Am Mittwoch, den 28. Januar, findet die 2. Klima-Challenge in diesem Schuljahr statt, die sich um das Thema Klima und Ernährung drehen wird.
Der Titel unserer Challenge lautet diesmal:
"Schaffen wir es als Schulgemeinschaft, an einem Tag 1000 klimafreundliche Teller zu sammeln?"
Als klimafreundliche Teller zählen alle Mahlzeiten – Frühstück, Pausensnack, Mittagessen –, die mindestens zwei der folgenden drei Kriterien erfüllen:
- vegetarisch/vegan,
- regional/saisonal,
- verursacht keinen Verpackungsmüll.
Am Mittwoch wird es einen Infostand über die Bedeutung von Ernährung fürs Klima geben, wo außerdem verschiedene klimafreundliche Snacks vom Unverpacktladen „Glück im Glas" für einen kleinen Preis probiert werden können.
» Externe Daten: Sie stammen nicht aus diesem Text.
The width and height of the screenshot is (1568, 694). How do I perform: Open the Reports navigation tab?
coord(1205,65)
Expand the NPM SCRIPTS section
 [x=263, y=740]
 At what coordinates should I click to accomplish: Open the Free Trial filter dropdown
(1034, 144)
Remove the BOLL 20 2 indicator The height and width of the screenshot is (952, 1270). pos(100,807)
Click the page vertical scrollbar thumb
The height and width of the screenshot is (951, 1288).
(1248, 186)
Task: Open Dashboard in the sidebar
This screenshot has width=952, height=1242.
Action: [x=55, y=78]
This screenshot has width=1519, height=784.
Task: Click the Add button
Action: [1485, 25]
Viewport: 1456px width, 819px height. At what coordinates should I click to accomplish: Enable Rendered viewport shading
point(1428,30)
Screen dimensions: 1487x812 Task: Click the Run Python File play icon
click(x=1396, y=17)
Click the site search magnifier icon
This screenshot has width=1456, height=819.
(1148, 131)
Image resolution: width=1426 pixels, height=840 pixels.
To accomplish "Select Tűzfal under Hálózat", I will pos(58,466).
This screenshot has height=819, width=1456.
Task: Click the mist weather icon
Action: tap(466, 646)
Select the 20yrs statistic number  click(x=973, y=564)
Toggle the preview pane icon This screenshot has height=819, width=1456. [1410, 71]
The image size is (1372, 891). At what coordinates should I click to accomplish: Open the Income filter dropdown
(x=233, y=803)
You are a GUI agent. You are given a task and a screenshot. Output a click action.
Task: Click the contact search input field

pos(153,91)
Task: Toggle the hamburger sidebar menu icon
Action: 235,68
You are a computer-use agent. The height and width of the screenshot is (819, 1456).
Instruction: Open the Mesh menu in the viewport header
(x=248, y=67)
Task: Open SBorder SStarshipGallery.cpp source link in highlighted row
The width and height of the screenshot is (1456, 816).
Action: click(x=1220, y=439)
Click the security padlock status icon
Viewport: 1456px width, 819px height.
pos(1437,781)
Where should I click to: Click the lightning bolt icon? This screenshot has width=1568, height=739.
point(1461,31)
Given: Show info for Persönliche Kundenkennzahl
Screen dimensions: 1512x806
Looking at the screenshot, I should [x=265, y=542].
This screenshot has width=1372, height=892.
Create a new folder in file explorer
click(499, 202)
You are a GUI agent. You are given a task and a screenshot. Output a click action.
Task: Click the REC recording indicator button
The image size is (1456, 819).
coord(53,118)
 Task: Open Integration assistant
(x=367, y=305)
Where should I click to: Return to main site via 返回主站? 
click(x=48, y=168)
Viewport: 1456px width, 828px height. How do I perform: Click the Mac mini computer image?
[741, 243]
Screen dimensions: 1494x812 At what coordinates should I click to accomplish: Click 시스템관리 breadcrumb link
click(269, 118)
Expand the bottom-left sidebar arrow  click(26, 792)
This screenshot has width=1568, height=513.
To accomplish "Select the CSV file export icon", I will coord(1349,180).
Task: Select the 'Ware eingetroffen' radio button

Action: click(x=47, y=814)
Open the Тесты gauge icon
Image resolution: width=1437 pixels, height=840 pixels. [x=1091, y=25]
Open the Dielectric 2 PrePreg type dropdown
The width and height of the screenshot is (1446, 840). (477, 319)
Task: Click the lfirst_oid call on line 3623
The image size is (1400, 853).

Im Pausenverkauf und der Mittagspause bietet Frau Ühlin an diesem Tag ebenfalls klimafreundliche(re) Optionen an.
Wie könnt ihr zum Klimatag beitragen? Macht mit, macht Werbung in euren Klassen, und kommt mit euren Schüler*innen ins Gespräch! Bindet das Thema in euren Unterricht ein, wo immer es geht. Lasst beispielsweise Diagramme zu Ernährungsgewohnheiten in der Klasse erstellen, diskutiert die Notwendigkeit von Verboten, bastelt einen Saisonkalender, vergleicht school lunches in verschiedenen Ländern, zeichnet den Transportweg eines Pausenbrots nach, ergründet den Zusammenhang von Fleischkonsum und Abholzung und Landkonflikten in Lateinamerika, oder berechnet die mögliche Einsparung von CO2, wenn jede*r Schüler*in den nächsten Yufka mit Falafel anstatt Dönerfleisch bestellt. Oder vielleicht habt ihr ja sogar Lust, eine Klassenchallenge zu starten? Die Möglichkeiten sind endlos. Alles kann, nichts muss!
Ergebnis der 2. Klimachallenge
Am Mittwoch, 28.01.26, ging unsere zweite Klimachallenge mit dem Thema Ernährung über die Bühne, und der Erfolg war... so mittel.
Großartig war, dass mit Leonie Emsden (K2) eine Schülerin die Organisation übernommen hat! Das Ziel, mindestens 1000 klimafreundliche „Teller" zu verzeichnen, haben wir hingegen verfehlt: 836 waren es am Ende, wobei die Teilnehmenden im Schnitt knapp zwei Teller „geschafft" haben. Im Flurverkauf des Unverpacktladens Glück im Glas gingen ca. 2 Kilo unverpackter Schokokekse und 1,5 Kilo saure Würmchen aus dem Glas in den Mund, das vegetarische Mensaessen (Falafel-Wraps und Gemüseauflauf) kam nach Aussage von Frau Ühlin super an, während die veganen Schitzelweckle mit 12 Verkäufen nicht ganz so gut gingen wie das fleischerne Original und bei einigen Kunden sich regelrecht Verzweiflung breitmachte.
Aber das kann man ja auch mal so sehen: Diese 12 veganen Schnitzelweckle bedeuten eine CO2-Einsparung von fast 7 Kilo - so viel, wie ein Jahr Handy Laden produziert. Positiv formuliert, könnte man sagen, dass es uns noch so gut geht, dass viele von uns das Thema Klima noch nicht als ihr Problem ansehen. Und negativ formulieren wir nicht.
Ihr seht: Da ist noch Luft nach oben - aber wir haben ja auch gerade erst angefangen. There's more to come!